**Passage**:
---------------

Thursday 5 September 2024

Value, Price and Profit, XI – The Different Parts Into Which Surplus Value is Decomposed - Part 3 of 4

In Capital III, Marx sets out the laws that determine the average industrial rate of profit that shares out the total surplus value, proportionally, amongst the industrial capitals. Only at that point can the laws determining the division of this profit into rent, interest, taxes and profit of enterprise be considered. These revenues of rent, interest, taxes and profit of enterprise are all derived from the surplus value produced by the workers.

“They are not derived from land as such or from capital as such, but land and capital enable their owners to get their respective shares out of the surplus value extracted by the employing capitalist from the labourer. For the labourer himself it is a matter of subordinate importance whether that surplus value, the result of his surplus labour, or unpaid labour, is altogether pocketed by the employing capitalist, or whether the latter is obliged to pay portions of it, under the name of rent and interest, away to third parties.” (p 67)

That is no longer the case, however, as Marx sets out, in Capital III, Chapter 27, when the era of the monopoly of private capital ends, and the era of socialised capital begins. With socialised capital, it is the collective property of the workers themselves (associated producers), and so how much of their profit is syphoned off as rent to landlords, interest to money-lenders (banks, shareholders, bondholders, the state) or in taxes, becomes of utmost significance to them.

---------------

**Material provided**:
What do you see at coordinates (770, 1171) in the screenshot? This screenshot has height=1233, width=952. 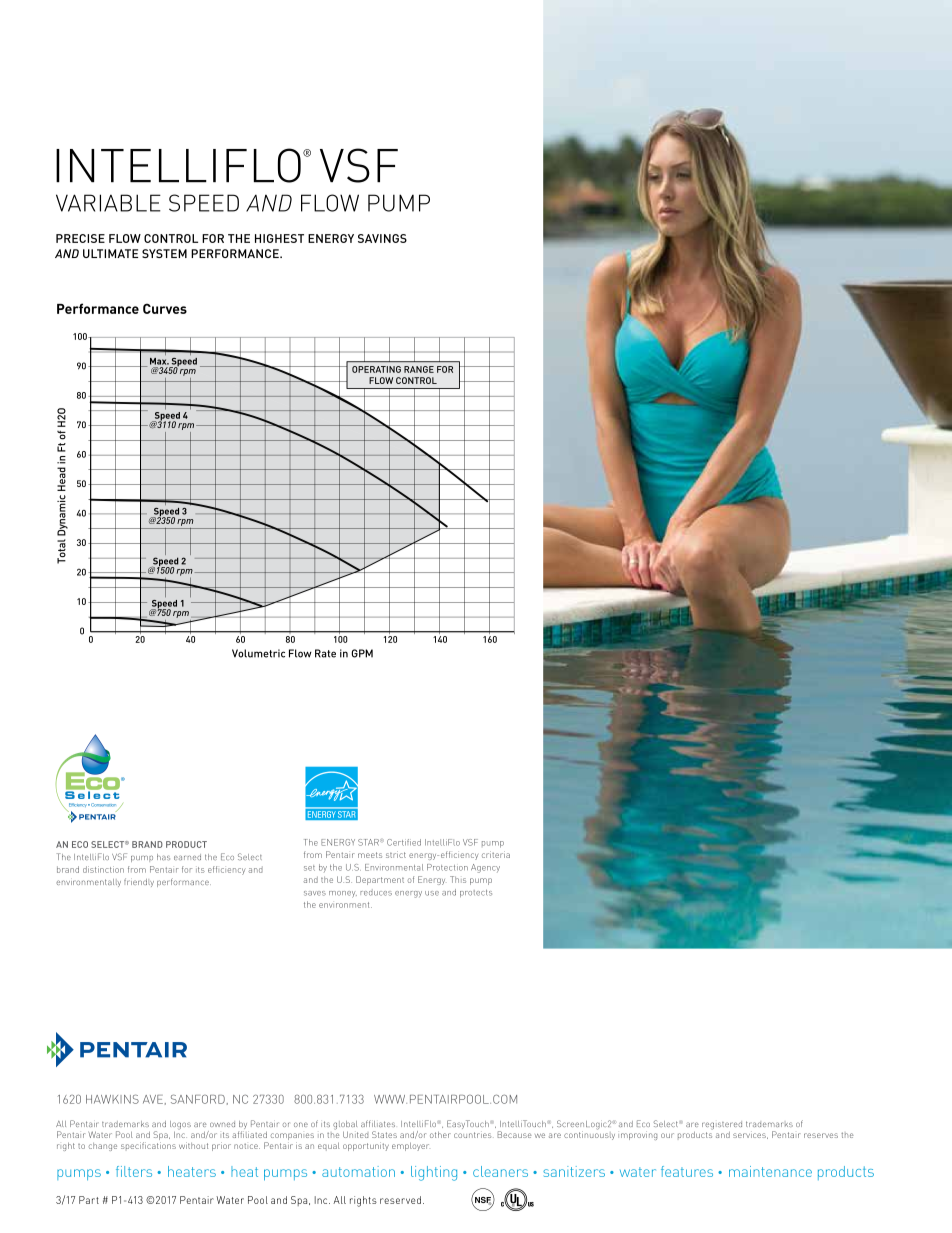 I see `maintenance` at bounding box center [770, 1171].
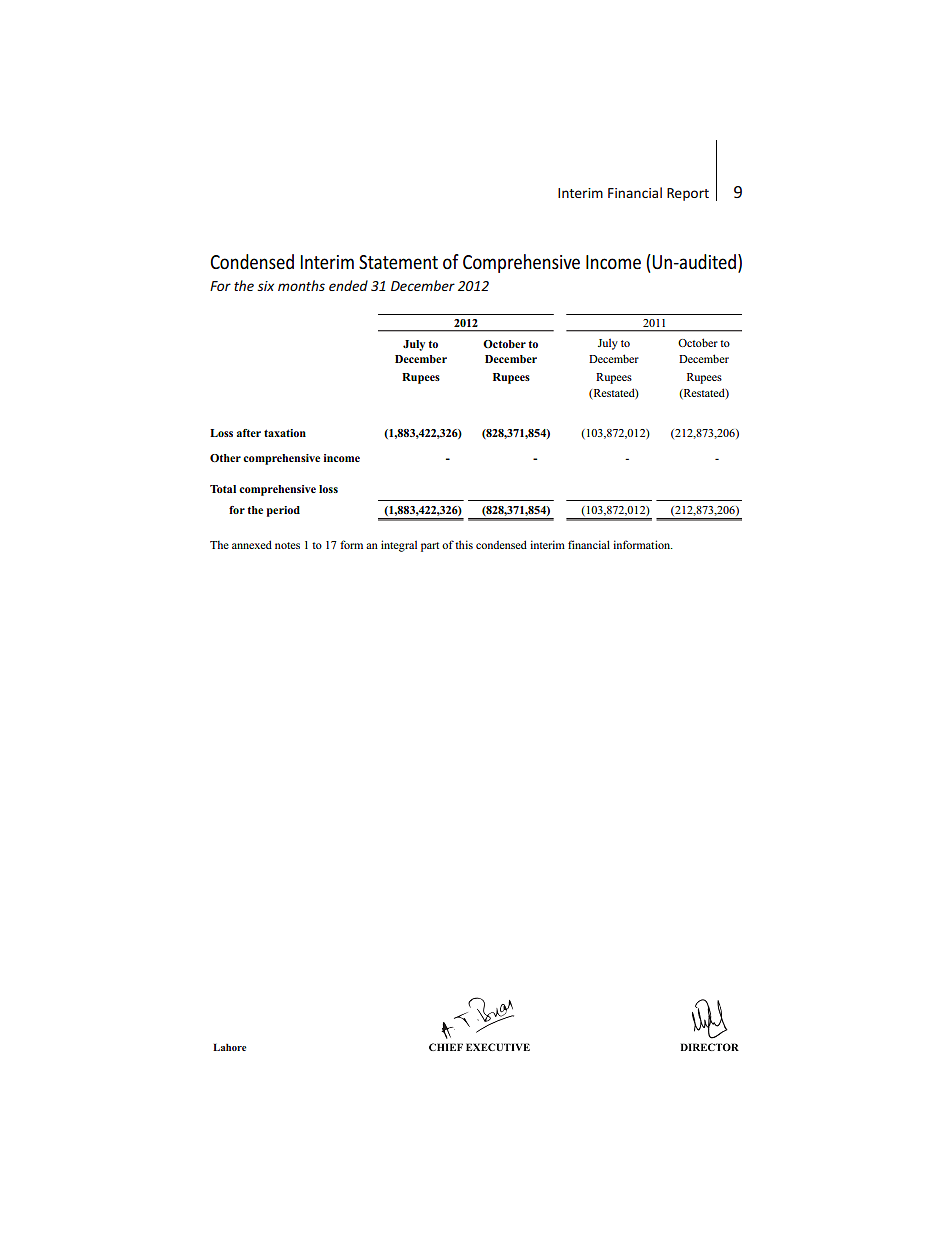 This screenshot has width=952, height=1233. I want to click on period, so click(283, 511).
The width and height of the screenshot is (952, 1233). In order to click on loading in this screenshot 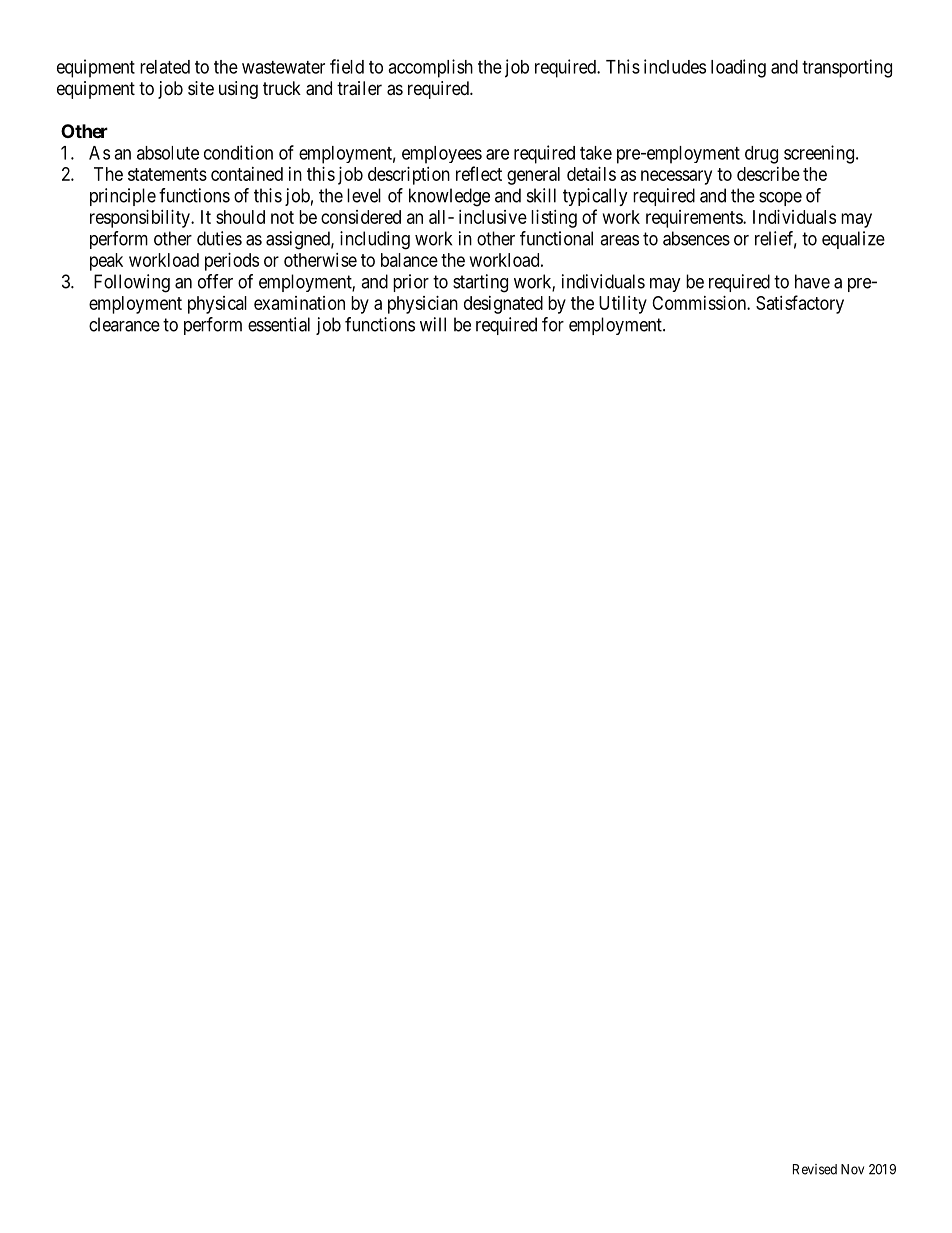, I will do `click(738, 68)`.
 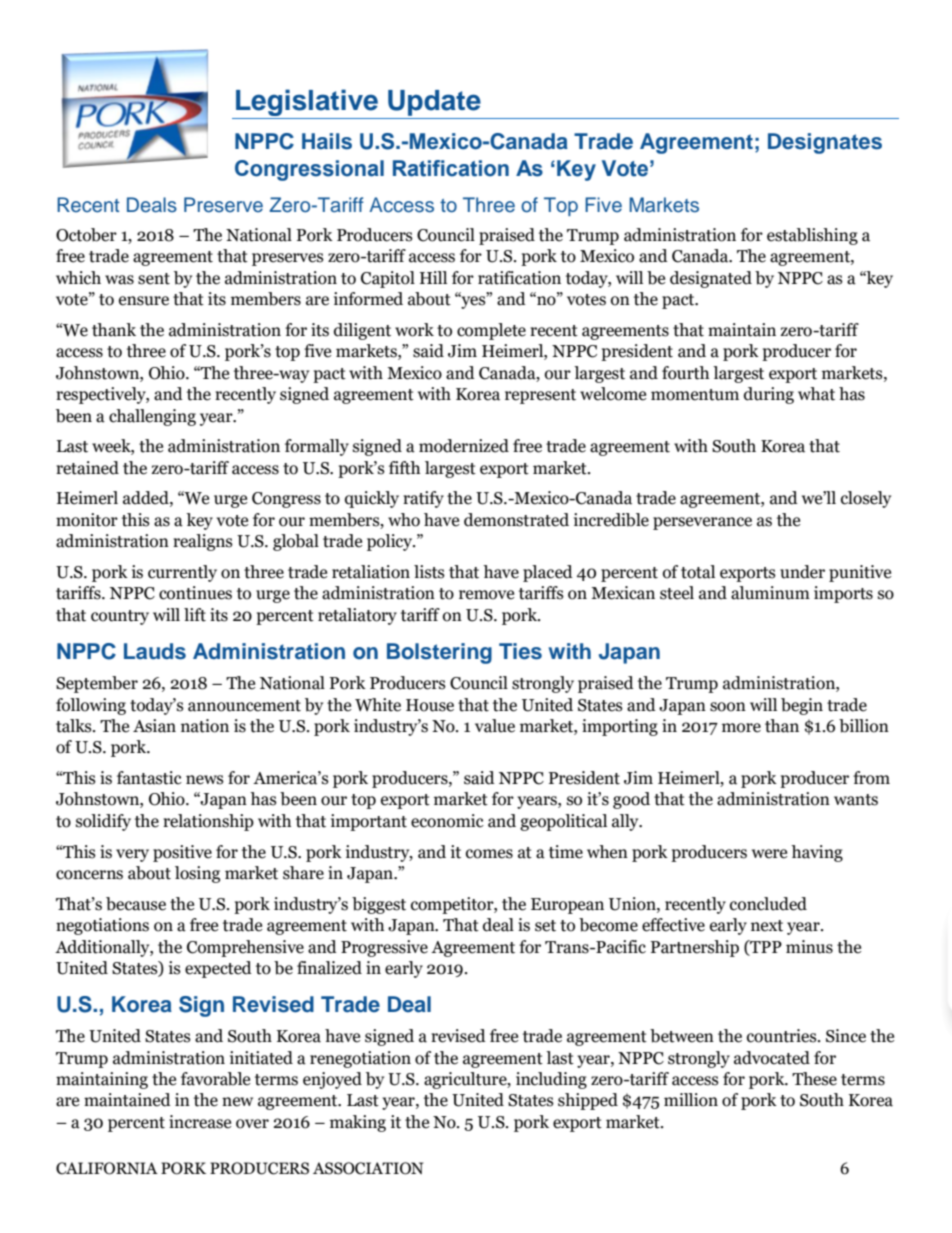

---------------

**Given exercise 1**: Decide whether each statement agrees with the passage on surplus value, answering yes or no and quoting the words of the passage that settle it: (a) Rent, interest, taxes and profit of enterprise all come from the surplus value produced by the workers. (b) The quotation says these revenues are derived from land as such. (c) Under socialised capital, how much of the workers' profit goes to rent and interest matters little to them.
**Given exercise 2**: Retype the passage on surplus value from "Value, Price and" up to and including "by the workers.".
The listing has no connection to the passage on surplus value.

**Written reply 1**:
(a) Yes: "These revenues of rent, interest, taxes and profit of enterprise are all derived from the surplus value produced by the workers."
(b) No: "They are not derived from land as such or from capital as such"
(c) No: "becomes of utmost significance to them."

**Written reply 2**:
Value, Price and Profit, XI – The Different Parts Into Which Surplus Value is Decomposed - Part 3 of 4

In Capital III, Marx sets out the laws that determine the average industrial rate of profit that shares out the total surplus value, proportionally, amongst the industrial capitals. Only at that point can the laws determining the division of this profit into rent, interest, taxes and profit of enterprise be considered. These revenues of rent, interest, taxes and profit of enterprise are all derived from the surplus value produced by the workers.